For a small studio room — say twelve to fifteen square meters — you're looking at anywhere from forty to eighty thousand shekels if you're doing it properly with a contractor who knows acoustics. Could be double that for a high-end music production space. It's not trivial. But for someone doing professional audio work, it's an investment that pays off in being able to work whenever you want without constraints.
There's a middle ground though, right? Daniel's not necessarily building Abbey Road. He wants to listen to studio monitors at a reasonable level without feeling self-conscious.
Let's say you're in an existing apartment and you want to improve things without a full gut renovation. The most effective retrofit is adding a layer of mass-loaded vinyl or acoustic drywall on resilient channels attached to the existing wall. Resilient channels are metal strips that decouple the new drywall from the studs or block behind it. You screw the channel to the wall, then screw the drywall to the channel. The channel flexes slightly, breaking the rigid connection.
It's a retrofit version of decoupling.
A single layer of five-eighths-inch drywall on resilient channels over an existing block wall, with the cavity filled with mineral wool insulation, can take you from S.forty-five to S.fifty-five or better. You lose maybe forty millimeters of room depth. The critical detail is that the channels must be installed correctly — screws can't bridge through the drywall into the stud behind, because that shorts out the decoupling. One careless screw ruins the whole assembly's performance.
That sounds like exactly the kind of detail that gets missed.
All the time. I've seen acoustic retrofits where the contractor used regular drywall screws that were too long, went right through the resilient channel, and anchored into the stud. Congratulations, you've just built a slightly thicker standard wall at three times the cost. Zero acoustic benefit.
Let's talk about floors and ceilings, because I know from experience that upstairs neighbors are their own category of misery.
Impact noise from above is probably the number one complaint in multi-unit buildings worldwide. And it's the hardest to fix after the fact. The physics is unforgiving — a hard object hitting a hard surface creates a vibration that travels through the structure with very little loss.
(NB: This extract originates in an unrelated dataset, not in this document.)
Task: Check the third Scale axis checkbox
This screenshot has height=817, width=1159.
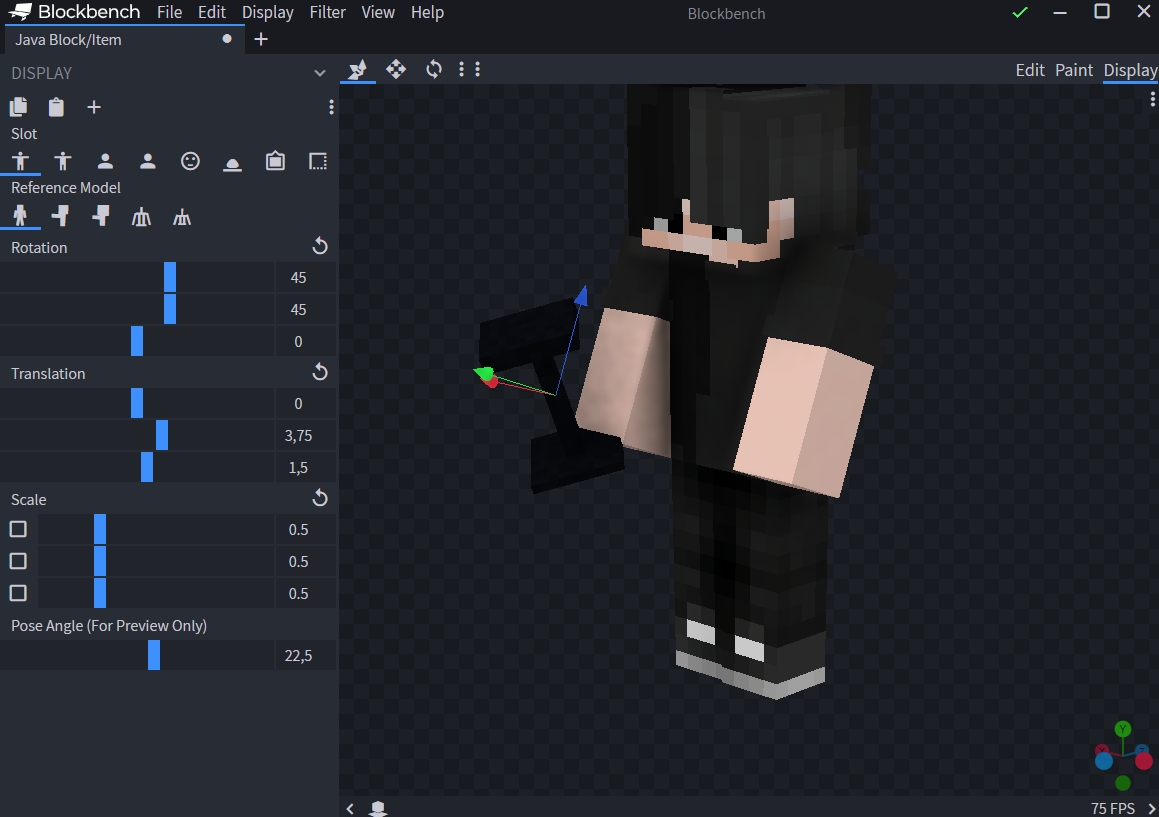Action: pos(18,593)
You can have excellent airborne sound isolation between floors and still hear every footstep like a drum.
What's the right way?
The finished floor surface sits on a layer of resilient material — typically a rubber or cork underlayment — and is not rigidly connected to the structural slab. The impact energy hits the floor surface, compresses the resilient layer, and very little transmits to the structure below. For new construction, this is straightforward. For retrofit, you can use acoustic underlayments under laminate or engineered wood flooring. The best ones use recycled rubber or specialty acoustic foam, and they can reduce impact sound transmission by twenty to twenty-five decibels.
What's the standard Israeli apartment floor?
Ceramic tile directly on the concrete structural slab. Sometimes with a thin layer of thinset mortar, sometimes not even that. It's about as bad as it gets for impact sound transmission. No decoupling whatsoever. Every chair scrape, every dropped object, every heel strike transmits directly into the structure.
I've lived that exact experience. You learn your upstairs neighbor's walking patterns. You know when they're in the kitchen versus the bedroom. It's intimate in a way nobody asked for.
The psychological effect is underappreciated. Chronic exposure to unpredictable noise — intermittent noise, as opposed to continuous background noise — is genuinely stressful. It triggers a low-grade fight-or-flight response. Your brain can't fully tune it out because it might be a signal that requires attention. Studies show it elevates cortisol levels, disrupts sleep architecture even if you don't fully wake up, and correlates with higher rates of anxiety and cardiovascular issues over time.
Daniel's frustration isn't just annoyance — it's a genuine health consideration.
The World Health Organization has guidelines on community noise that specifically address this. Nighttime noise levels outside bedrooms should not exceed forty decibels to protect sleep quality. A quiet suburban street at night is around forty decibels. A moderately busy urban street is sixty to seventy. If your windows are S.thirty, a seventy-decibel street becomes forty decibels inside — right at the threshold. If your windows are S.twenty-six, you're at forty-four decibels inside, which is enough to measurably disturb sleep.
Daniel mentioned honking specifically. Short, loud, unpredictable.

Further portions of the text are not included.